== Given entries ==

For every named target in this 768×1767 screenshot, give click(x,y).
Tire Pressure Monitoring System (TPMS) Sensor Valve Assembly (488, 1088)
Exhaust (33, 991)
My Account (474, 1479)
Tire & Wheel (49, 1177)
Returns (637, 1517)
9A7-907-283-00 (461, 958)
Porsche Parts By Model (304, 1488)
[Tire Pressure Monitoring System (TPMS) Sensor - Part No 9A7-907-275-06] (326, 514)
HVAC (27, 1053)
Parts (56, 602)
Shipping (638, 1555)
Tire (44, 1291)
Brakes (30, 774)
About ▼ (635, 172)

== What the exercise asks ==
This exercise asks for the line with "Porsche Parts By Model (304, 1488)" and all lines after it through the end of the records above, retyped exactly and with nothing else.

== Response to the task ==
Porsche Parts By Model (304, 1488)
[Tire Pressure Monitoring System (TPMS) Sensor - Part No 9A7-907-275-06] (326, 514)
HVAC (27, 1053)
Parts (56, 602)
Shipping (638, 1555)
Tire (44, 1291)
Brakes (30, 774)
About ▼ (635, 172)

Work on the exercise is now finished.